Cette approche revêt ici un intérêt particulier, lié au territoire d’étude.

Le Bassin Minier est en effet le lieu où se rencontrent des acteurs institutionnels

« récurrents »25, autour de questions décisives souvent liées à la fin de l’exploitation

charbonnière26. Ainsi, la transmission de la mémoire constitue un champ propice à

l’observation de ce milieu décisionnel et des logiques d’action de ses diverses composantes.

On peut d’ores et déjà signaler27 qu’à l’inverse des écomusées, Le CHM fut une pure

création de celui-ci28, initiée par le haut, dont furent totalement absents habitants et autres

acteurs périphériques (associatifs notamment).

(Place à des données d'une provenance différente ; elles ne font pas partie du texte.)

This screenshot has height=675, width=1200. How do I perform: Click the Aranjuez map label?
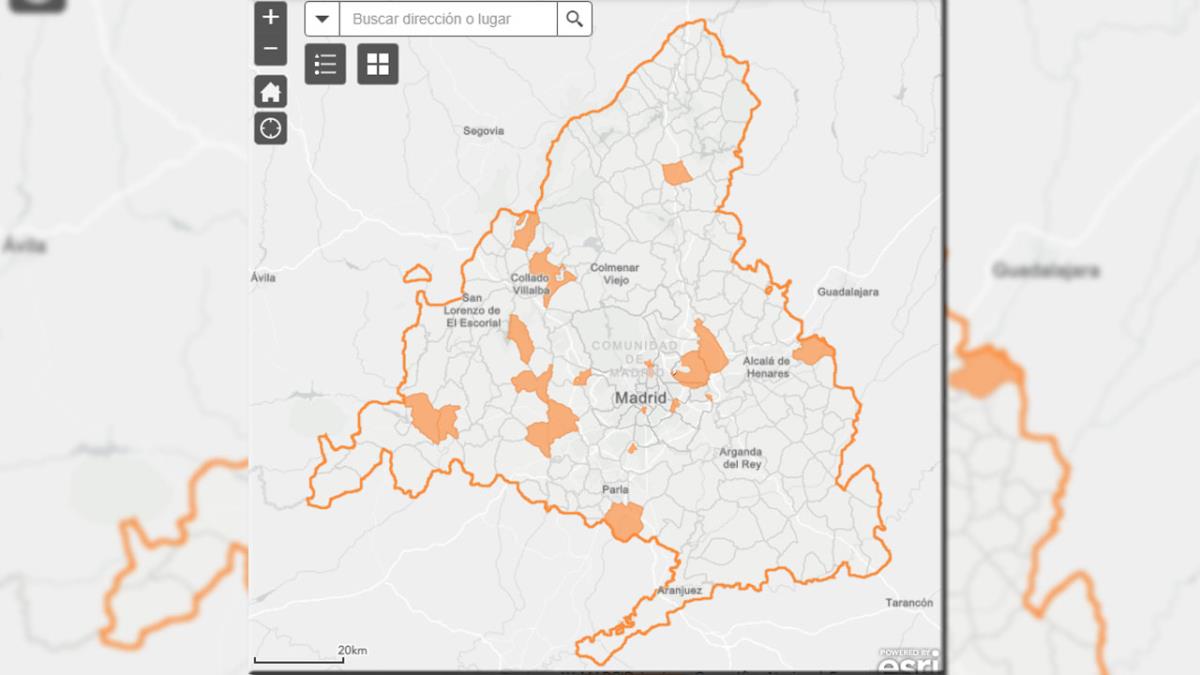(680, 591)
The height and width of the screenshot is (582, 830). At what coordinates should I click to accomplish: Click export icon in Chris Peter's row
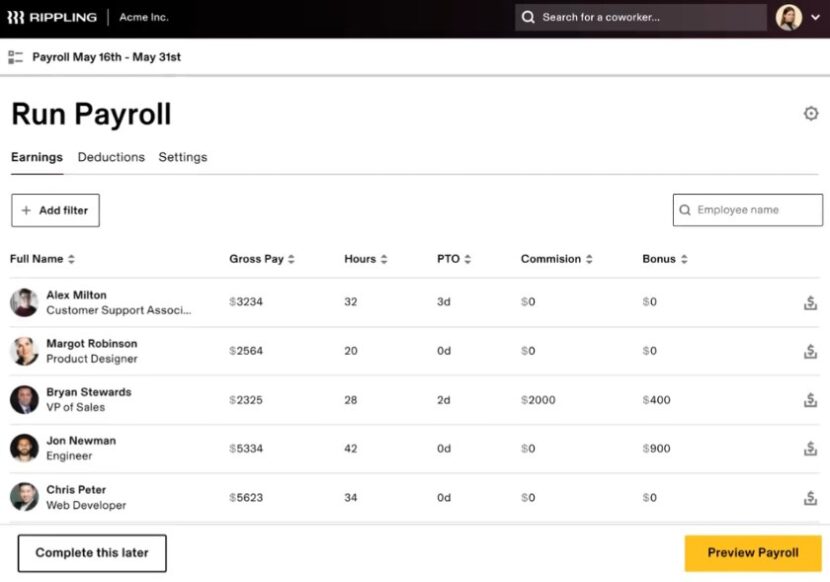810,498
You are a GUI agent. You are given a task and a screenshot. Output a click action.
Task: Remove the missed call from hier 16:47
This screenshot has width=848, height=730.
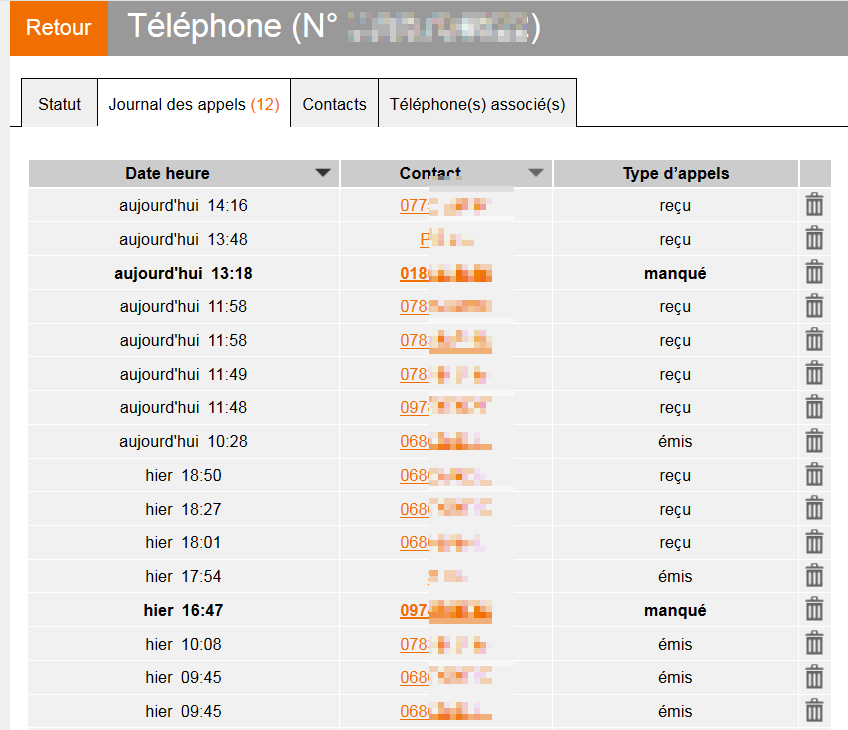tap(814, 610)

De ce fait, l’étude de son édification participe également à une meilleure

compréhension des phénomènes de mobilisation ou de non-mobilisation autour des enjeux

patrimoniaux et identitaires de ce territoire29.

L’autre question centrale, directement liée à celle des entrepreneurs de mémoire, est

tout aussi complexe. C’est celle du discours produit par le CHM ( III. ).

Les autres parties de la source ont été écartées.